PARIS — Boeing has landed the first contract for its 502 Phoenix small-satellite platform in a partially vendor-financed deal with a hyperspectral imaging startup called HySpecIQ, the satellite maker announced Sept. 10 at the World Satellite Business Week conference here.
The deal calls for Boeing Space and Intelligence Systems of El Segundo, California, to deliver two Phoenix platforms equipped with high-resolution hyperspectral imaging sensors that would be ready for launch within several months of one another starting in the first quarter of 2018, said Erik Daehler, Boeing’s deputy director of remote sensing 502 products.
HySpecIQ’s founder and executive chairman is William Sullivan, founder of Torch Hill Investment Partners, a Washington-based private equity firm that backs ventures in both commercial and government markets.
In an interview, Sullivan said Torch Hill has previously invested in two space companies: Artel, a provider of commercial satellite solutions to the U.S. government, and Orbcomm, which operates a constellation of satellites that provide machine-to-machine messaging services.
Boeing is one of the early financial backers of HySpecIQ and will have exclusive responsibility for marketing the hyperspectral data products to U.S. defense and intelligence agency customers, as well as international partners, Sullivan said.
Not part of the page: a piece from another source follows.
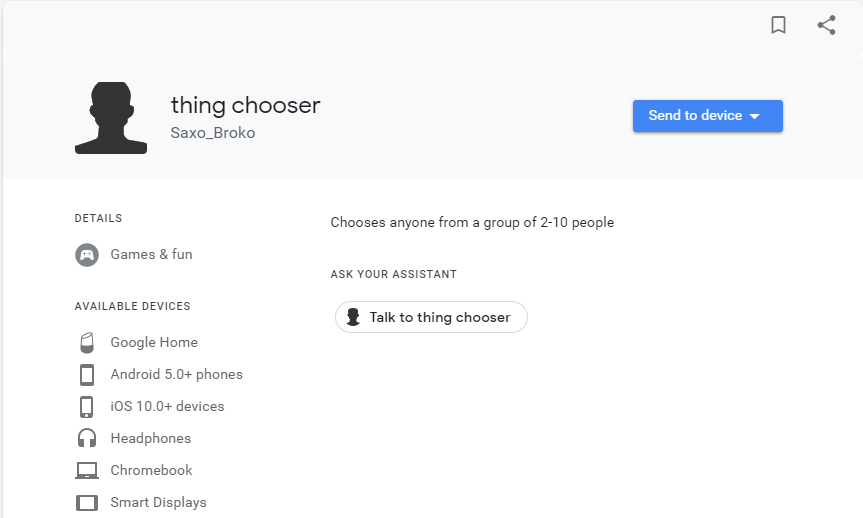Viewport: 863px width, 518px height.
Task: Click the bookmark icon
Action: pyautogui.click(x=778, y=26)
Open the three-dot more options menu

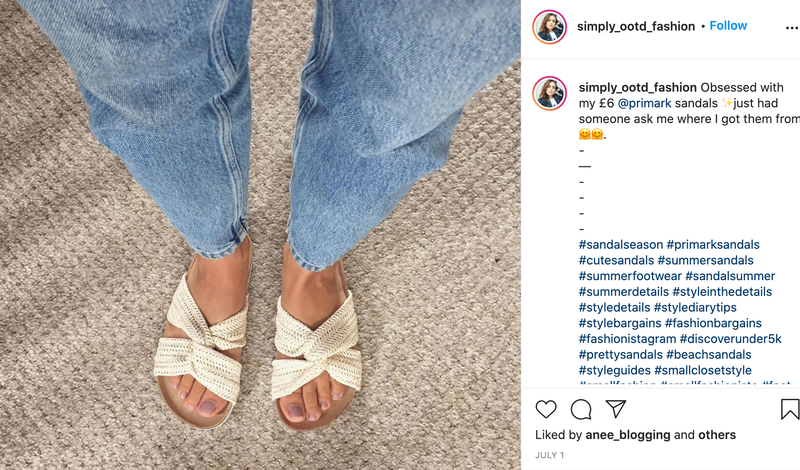pos(791,28)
The arrangement is similar to the one Boeing has on the Global Xpress Ka-band communications satellites it is building for London-based, Boeing officials said.
In a press release, Boeing said HySpecIQ will be responsible for civil and commercial sales globally.
Hyperspectral sensors break up reflected light into numerous — in HySpecIQ’s case, more than 200 — spectral bands to reveal information that often cannot be detected with the naked eye. Examples include the mineral content of soil and the physical properties of materials.
Sullivan said the U.S. government, in particular the military and the intelligence community, is expected to be an anchor customer for HySpecIQ data. Anticipated commercial customers are the oil and gas exploration, mining and agriculture industries, Boeing said.
HySpecIQ intends to finance the project with a mix of private equity investment, to be raised in three tranches, and debt, Sullivan said. The venture has received commitments for the first tranche from Boeing and multiple “very large private equity entities,” he said, declining to provide specifics.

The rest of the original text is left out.